24 de março de 2011

Julgamento


Uma das razões porque não acredito que seja a "democracia" a resolver os problemas deste, outrora, país é a óbvia sensação que os culpados pela desgovernação de hoje viverão de igual, ou melhor, modo que os seus antecessores. Não tenho qualquer respeito pelos governantes que ao invés de dar a cara respondem ao país com conjecturas externas e desculpas alheias. Pior, tenho nojo dos ex-governantes, que ainda se governam, que professam o presente como se não tivessem contribuído para o descalabro que tanto criticam. É a "democracia" portuguesa. Um tribunal sem julgamentos. O povo, este, cada vez mais dá sinal de ignorância e fustração. Faço uma aposta como o Sr. Engenheiro vai ter um resultado brilhante nas próximas eleições. E porquê? Porque o povo unido vê a vida aos fogachos, aos solavancos, sem outra perspectiva que não o clubismo, o conforto, o comer, dormir e cagar. É isso que lhes diz a betoneira ideológica do Socialismo para todos, do bom "Estado-patrão", esse patrão sempre amigo que dá pensões, subsídios, empregos para toda a vida, consultas gratuitas, igualdades várias ao pacote, esse socialismo que fez o intocável Abril, sempre na ponta da língua dos falhados.

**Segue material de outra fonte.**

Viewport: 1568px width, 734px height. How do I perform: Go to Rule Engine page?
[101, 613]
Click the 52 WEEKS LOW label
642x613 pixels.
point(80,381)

Depois há a "Constituição". Esse rolo higiénico que tem tudo. Só não tem é uma alínea a proibir todos os políticos demissionários de se voltarem a candidatar-se para todo ou qualquer lugar público. Como não tem, e a bem da "democracia" deles, não despegam do poder e atiram-nos para a única coisa que têm conseguido produzir: a ilusão, esse vazio que se paga com juros altos.